Charlie’s brother Dan (Simon Rex of “Superhero Movie”) and Dan’s wife Jody (Ashley Tisdale of “Donnie Darko”) are awarded custody of Charlie’s children.  The Institute for Case Studies allows them to raise the siblings on the condition that Dan and Jody live in a palatial residence house.  As part of the deal, Dan and Jody get a hirsute Hispanic housekeeper, Maria (Lidia Porto of “Idiocracy”), who bears her Catholicism like a cross.  They also get a German shepherd police dog.  The superstitious Maria starts blessing the baby the  moment after Jody crosses the threshold with him.  Throughout these scenes, a grey-skinned hag in black apparel flits around in the background. The responsibility of raising his brother’s children prompts Dan to push himself harder at his job so he can impress his bosses.  Dan conducts research at a primate laboratory.  He has been carrying out an experiment on apes to ascertain their intelligence.  Naturally, all the apes turn into anti-social specimens, while one of them, Caesar, exhibits above-average intelligence.  Meanwhile, Jody aspires to be a ballerina like her mother who gave birth to her during a performance of Swan Lake.  At the same time, Jody’s friend Kendra Brooks (Erica Ash of “MADtv”) is competing for the role, while long time prima ballerina Heather Daltry (Molly Shannon of “Superstar”) launches a smear campaign against Jody.  Poor Dan runs into trouble galore at his laboratory.  Jody persuades the children to tell her about their mom who raised them in the wild until demons came along to possess her.  She found a mysterious tome that warned her not to recite its evil incantations.  At home, the demons possess the swimming pool droids and these nifty mechanical devices treat themselves to a pool party, snorting cleaning powder.

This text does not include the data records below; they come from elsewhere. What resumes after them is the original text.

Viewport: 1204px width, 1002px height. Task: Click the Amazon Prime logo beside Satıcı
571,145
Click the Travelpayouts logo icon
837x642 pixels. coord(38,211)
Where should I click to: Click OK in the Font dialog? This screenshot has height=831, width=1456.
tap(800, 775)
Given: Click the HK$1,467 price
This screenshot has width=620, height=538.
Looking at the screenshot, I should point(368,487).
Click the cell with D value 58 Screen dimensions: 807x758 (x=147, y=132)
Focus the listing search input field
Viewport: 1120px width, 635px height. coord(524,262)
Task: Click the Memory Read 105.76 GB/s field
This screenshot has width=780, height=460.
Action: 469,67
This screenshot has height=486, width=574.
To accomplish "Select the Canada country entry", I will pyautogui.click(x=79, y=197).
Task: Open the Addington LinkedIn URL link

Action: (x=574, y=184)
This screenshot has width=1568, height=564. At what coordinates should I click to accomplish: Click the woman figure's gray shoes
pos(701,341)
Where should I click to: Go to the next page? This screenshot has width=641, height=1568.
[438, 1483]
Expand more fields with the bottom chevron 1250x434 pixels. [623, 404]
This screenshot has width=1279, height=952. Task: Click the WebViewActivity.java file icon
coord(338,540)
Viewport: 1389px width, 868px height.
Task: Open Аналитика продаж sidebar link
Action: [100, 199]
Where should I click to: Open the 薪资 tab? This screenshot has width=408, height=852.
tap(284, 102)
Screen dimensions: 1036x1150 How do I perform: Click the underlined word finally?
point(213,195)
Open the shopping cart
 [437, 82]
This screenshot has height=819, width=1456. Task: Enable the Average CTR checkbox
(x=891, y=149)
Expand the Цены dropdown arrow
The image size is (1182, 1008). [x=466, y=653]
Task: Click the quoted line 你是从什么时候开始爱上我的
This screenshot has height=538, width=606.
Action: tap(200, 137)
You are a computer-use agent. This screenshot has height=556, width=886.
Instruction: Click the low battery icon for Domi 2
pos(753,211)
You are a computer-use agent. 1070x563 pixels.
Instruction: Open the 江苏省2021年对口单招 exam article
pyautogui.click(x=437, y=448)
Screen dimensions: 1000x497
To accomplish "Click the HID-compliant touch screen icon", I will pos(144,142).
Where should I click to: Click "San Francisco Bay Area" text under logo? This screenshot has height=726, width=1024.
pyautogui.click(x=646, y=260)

This time around “Scary Movie 5” roasts not only the “Paranormal Activity” franchise, but also “Inception,” “Black Swan,” “Rise of the Planet of the Apes,” “Sinister,” Mama,” “A Cabin in the Woods,” and “Evil Dead.”  Mind you, I loved the “Paranormal Activity” franchise, and I laughed at the hilarious send-up that Lee and his scribes gave it, especially with the swimming pool droids.  The scenes that mocked “Evil Dead” are pretty funny, too.  Of course, you’ll have to endure the usual lowest common denominator bowel humor as well as assorted penis jokes.  The metaphorical montage of pseudo lesbian love scenes resembles the heterosexual hotdog scenes from “The Naked Gun” parodies.  Not surprisingly, Zucker and Proft were the geniuses behind that franchise, too.  Two last minute surprises will have you rolling.  First, you’ll realize why Snoop Dog wanted a yacht with a shark in its pool.  Second, you’ll discover that the narrator is more than just a guy who mimics Morgan Freeman.  Clocking in at a trim 85 minutes, “Scary Movie 5” doesn’t squander a second.  You should stick around for the amusing end credits and the outtakes that appear throughout them.